Arşiv Anasayfa Dünya Tarihi
Sayfalar: 1
Mısır'ın Seçilmiş Ilk Lideri By: Asortik Hatun Date: May 23, 2013, 12:37:19 PM
Bu günlerde Mısır’da bir heyecan var. Halk, ilk kez kendi liderini seçme hakkını elde etti ve bu hakkı Müslüman Kardeşlerin adayı olan Mısır’ın ilk "seçilmiş" cumhurbaşkanı Muhammed Mursi’den yana kullandı. Oyların yüzde 55 ine yakınını alan Mursi, halkına Mısırın yeniden inşa edeceğini söyledi. Halkına kardeşlerim diye seslenen Mursi, Mısır ve Arap baharı için bir ümit vaad ediyor adeta.

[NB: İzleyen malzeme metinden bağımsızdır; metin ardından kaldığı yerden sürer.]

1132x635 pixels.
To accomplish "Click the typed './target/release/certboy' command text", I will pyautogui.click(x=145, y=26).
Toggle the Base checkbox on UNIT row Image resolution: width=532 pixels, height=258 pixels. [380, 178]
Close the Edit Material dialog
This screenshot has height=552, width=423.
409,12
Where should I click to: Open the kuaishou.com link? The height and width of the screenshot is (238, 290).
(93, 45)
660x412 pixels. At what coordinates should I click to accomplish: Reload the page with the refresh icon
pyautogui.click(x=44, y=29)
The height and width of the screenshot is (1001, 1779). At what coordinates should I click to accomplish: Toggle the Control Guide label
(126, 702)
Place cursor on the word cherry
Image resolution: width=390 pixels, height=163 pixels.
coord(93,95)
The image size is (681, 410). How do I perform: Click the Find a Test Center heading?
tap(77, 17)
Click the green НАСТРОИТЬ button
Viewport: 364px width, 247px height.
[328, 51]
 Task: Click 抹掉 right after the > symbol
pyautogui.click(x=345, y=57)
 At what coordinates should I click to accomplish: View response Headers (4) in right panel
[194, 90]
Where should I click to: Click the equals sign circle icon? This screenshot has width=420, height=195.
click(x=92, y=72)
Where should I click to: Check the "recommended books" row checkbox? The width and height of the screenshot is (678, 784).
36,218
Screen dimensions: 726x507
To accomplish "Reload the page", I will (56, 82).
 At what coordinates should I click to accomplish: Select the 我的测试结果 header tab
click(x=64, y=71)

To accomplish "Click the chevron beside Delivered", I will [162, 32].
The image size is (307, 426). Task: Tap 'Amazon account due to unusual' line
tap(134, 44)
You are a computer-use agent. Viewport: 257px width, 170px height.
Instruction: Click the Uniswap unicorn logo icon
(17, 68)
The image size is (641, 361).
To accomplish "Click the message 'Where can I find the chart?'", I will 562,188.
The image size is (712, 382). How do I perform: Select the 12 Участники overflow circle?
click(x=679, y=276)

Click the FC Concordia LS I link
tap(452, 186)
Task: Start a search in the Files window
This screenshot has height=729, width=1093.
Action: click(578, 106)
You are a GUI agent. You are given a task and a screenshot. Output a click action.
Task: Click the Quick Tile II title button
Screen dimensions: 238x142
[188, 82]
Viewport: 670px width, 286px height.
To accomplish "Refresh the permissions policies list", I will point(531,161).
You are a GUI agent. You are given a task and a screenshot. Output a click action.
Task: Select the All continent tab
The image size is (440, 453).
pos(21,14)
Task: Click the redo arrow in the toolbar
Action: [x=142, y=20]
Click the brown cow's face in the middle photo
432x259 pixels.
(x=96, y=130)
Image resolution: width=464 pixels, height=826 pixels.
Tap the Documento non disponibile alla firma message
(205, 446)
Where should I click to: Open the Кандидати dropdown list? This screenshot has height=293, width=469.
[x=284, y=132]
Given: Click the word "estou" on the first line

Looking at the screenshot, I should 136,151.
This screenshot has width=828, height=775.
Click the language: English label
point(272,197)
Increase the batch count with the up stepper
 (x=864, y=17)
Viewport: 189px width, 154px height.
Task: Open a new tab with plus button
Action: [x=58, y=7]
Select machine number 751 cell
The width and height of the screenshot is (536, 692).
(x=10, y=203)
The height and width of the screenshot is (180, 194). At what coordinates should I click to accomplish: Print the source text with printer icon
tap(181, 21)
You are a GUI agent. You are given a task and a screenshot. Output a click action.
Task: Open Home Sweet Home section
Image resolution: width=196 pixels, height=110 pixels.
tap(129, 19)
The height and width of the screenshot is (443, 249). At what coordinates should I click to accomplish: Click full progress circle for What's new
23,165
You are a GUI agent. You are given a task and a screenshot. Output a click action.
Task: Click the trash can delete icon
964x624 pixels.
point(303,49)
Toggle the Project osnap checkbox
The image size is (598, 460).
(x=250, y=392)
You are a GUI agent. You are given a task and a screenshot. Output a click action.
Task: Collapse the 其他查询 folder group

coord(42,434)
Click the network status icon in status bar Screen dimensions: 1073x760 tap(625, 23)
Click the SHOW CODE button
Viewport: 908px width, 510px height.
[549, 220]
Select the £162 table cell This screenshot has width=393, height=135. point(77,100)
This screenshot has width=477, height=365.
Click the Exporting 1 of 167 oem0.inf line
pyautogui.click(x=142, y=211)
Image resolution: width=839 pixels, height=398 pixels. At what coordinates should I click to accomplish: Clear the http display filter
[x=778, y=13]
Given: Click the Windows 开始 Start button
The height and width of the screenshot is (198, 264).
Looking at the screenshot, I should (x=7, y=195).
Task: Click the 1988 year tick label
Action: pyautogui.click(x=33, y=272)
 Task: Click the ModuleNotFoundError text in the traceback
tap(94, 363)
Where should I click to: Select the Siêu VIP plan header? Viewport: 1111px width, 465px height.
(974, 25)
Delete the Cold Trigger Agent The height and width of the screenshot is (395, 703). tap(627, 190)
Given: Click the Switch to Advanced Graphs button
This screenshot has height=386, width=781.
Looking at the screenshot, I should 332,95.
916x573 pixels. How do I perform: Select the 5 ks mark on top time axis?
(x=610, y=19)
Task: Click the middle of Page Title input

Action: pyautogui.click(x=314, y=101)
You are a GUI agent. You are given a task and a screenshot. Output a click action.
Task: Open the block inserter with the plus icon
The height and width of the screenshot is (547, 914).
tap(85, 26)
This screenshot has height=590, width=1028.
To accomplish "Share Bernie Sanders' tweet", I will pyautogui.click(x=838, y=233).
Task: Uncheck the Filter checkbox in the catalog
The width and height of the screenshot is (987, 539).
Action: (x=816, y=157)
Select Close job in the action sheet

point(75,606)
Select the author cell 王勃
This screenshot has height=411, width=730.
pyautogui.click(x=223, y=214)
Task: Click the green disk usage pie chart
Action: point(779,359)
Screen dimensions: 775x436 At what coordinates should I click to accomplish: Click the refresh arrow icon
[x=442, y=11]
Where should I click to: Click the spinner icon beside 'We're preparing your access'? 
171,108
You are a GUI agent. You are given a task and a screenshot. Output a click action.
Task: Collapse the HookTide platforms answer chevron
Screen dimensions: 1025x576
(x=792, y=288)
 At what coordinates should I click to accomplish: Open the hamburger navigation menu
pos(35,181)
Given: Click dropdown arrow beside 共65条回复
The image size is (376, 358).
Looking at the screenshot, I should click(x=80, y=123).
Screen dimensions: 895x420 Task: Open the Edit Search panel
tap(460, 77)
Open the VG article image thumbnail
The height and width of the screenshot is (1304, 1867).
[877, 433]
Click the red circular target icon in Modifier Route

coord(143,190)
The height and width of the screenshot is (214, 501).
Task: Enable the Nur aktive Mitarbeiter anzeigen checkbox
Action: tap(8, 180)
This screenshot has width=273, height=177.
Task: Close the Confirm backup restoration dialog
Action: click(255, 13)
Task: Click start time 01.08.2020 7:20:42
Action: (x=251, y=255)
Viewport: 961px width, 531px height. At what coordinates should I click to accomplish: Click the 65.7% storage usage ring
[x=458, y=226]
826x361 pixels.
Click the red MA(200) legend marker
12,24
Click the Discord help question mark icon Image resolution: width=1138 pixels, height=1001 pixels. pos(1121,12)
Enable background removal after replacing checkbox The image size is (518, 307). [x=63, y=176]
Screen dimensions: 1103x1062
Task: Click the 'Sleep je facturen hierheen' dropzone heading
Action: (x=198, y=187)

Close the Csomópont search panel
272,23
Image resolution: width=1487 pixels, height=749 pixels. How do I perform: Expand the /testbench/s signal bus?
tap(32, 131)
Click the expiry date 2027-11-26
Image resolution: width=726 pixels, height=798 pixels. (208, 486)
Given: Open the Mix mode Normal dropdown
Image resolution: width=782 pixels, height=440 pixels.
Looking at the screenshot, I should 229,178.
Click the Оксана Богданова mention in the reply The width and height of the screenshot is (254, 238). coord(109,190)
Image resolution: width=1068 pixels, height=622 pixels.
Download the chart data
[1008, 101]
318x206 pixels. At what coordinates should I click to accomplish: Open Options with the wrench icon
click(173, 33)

Arap Baharına temkinli bir biçimde yaklaşanlara hatta doğrudan karşı çıkanlara rastlamak mümkün. Bu görüşlerin temelinde bir İsrail politikası endişesi var çoğunlukla. Elbette bu düşüncenin çok haklı yanları vardır. İsrail’in bölgede oluşturduğu vahşet siyasetinin ortadoğuda tedirginlik yaratmadığı tek bir insan yoktur sanırım. Özellikle Filistin halkının gördüğü işkence yadsınamaz bir gerçek olarak karşımızda durmaktadır.

Arap Baharıyla ilgili ülkemizdeki bir diğer görüş ise Türkiye’nin olaylara kulak tıkaması ve kendi sorunlarımızı çözmeden dışarıyla ilgilenilmemesi gerektiğidir. Özellikle Suriye konusunda Esad’ın yaptıklarının mazur görülebilecek eylemler olduğu söylemine kadar gidebilmektedir bu görüş sahipleri. Genelde de bahsettiğim iki görüşe sahip olanlar aynı kişiler. Yani İsrail istediğini yapsın biz bulaşmayalım, bize dokunmayan yılan bin yıl yaşasın anlayışı.

Fakat hükumet bu ve benzeri görüşlere bakmaksızın olaylarda birinci derecede rol aldı ve özellikle Mısırda çok güzel tepkilerle karşılaştık. Bunun meyvelerinden biriside Tahrirdeki miting havasında geçen konuşmaydı. Ardından da Cumhurbaşkanlığı seçimleri oldu. Seçimi favori olan aday Muhammed Mursi kazandı. Yani Müslüman Kardeşler. Müslüman Kardeşlerin İsrail karşıtı ve Türkiye yanlısı bir tavır sergileyeceğini öngörmek çok zor olmasa gerek.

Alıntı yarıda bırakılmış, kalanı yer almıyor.